#### Source ####

I have multiple dataframes that look like this:
>df1
NAME
Josh
Sarah
Sammy
Jake
>df2
NAME
Josh
Sarah
Sammy
Mark
>df3
NAME
Josh
Michael
Mike
Adam
>df4
NAME
Josh
Michael
Mike
Adam
I want to create a new dataframe that contains the number of intersections these dfs have, so like this
>df.final
df1 df2 df3 df4
df1 4 3 1 4
df2 3 4 1 1
df3 1 1 4 4
df4 1 1 4 4
How can I achieve this? Essentially I'm looking to automate the intersect()
and length()
functions without manually typing them out.
#create the data
df1 <- data.frame(NAME=c("Josh", "Sarah", "Sammy", "Jake"))
df2 <- data.frame(NAME=c("Josh", "Sarah", "Sammy", "Mark"))
df3 <- data.frame(NAME=c("Josh", "Michael", "Mike", "Adam"))
df4 <- data.frame(NAME=c("Josh", "Michael", "Mike", "Adam"))
CodePudding user response:
#create the data
df1 <- data.frame(NAME=c("Josh", "Sarah", "Sammy", "Jake"))

#### Given material ####

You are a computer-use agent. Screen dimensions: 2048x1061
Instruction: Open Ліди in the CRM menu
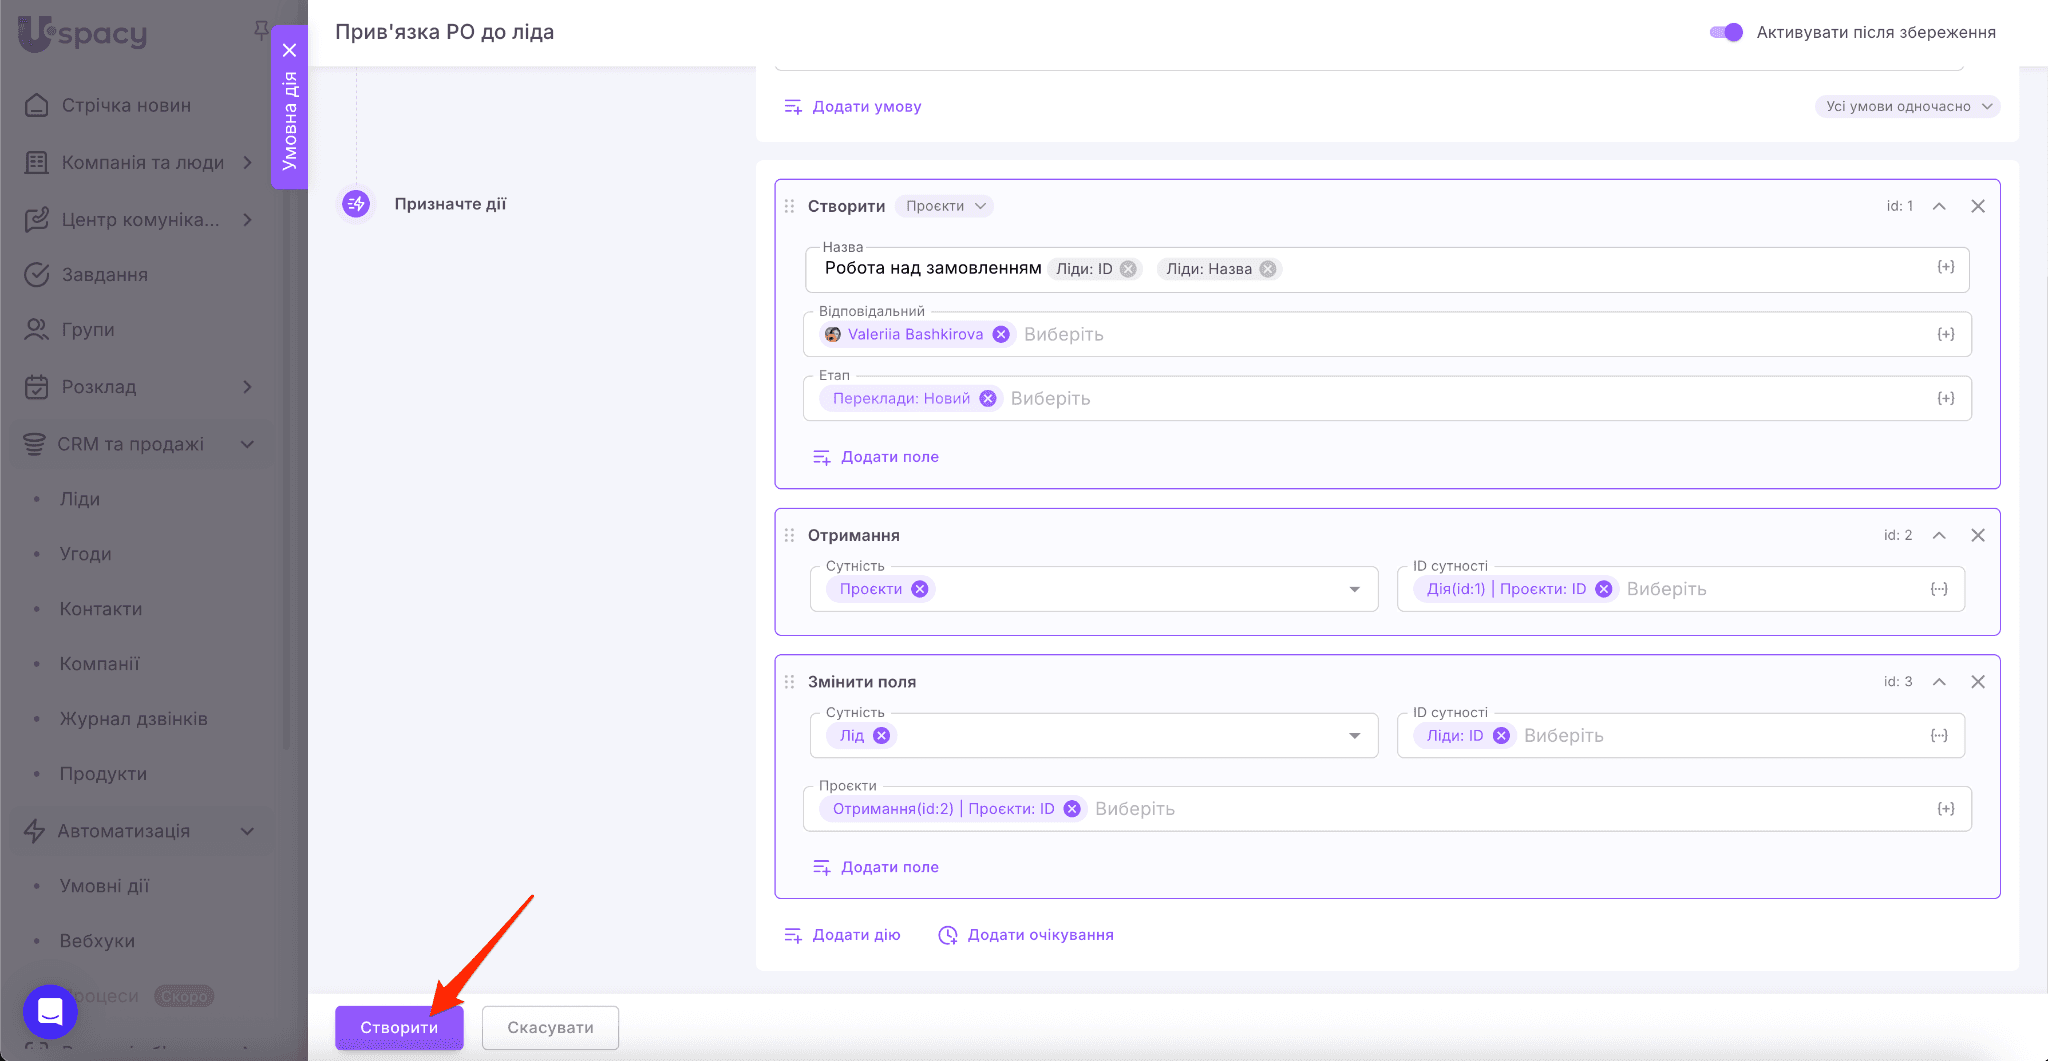coord(80,499)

####

Continue the forum thread on counting shared names across R data frames, resuming right after the last statement shown.

## Final result:
df2 <- data.frame(NAME=c("Josh", "Sarah", "Sammy", "Mark"))
df3 <- data.frame(NAME=c("Josh", "Michael", "Mike", "Adam"))
df4 <- data.frame(NAME=c("Josh", "Michael", "Mike", "Adam"))
l <- c("df1","df2","df3","df4")
names(l) <- l
result <- outer(mget(l),mget(l), function(x,y)
mapply(function(x,y) length(intersect(x$NAME , y$NAME)),x,y ) )
result
#> df1 df2 df3 df4
#> df1 4 3 1 1
#> df2 3 4 1 1
#> df3 1 1 4 4
#> df4 1 1 4 4
EDIT
Vectorize also works:
result <- outer(mget(l),mget(l), Vectorize(
function(x,y) length(intersect(x$NAME , y$NAME))))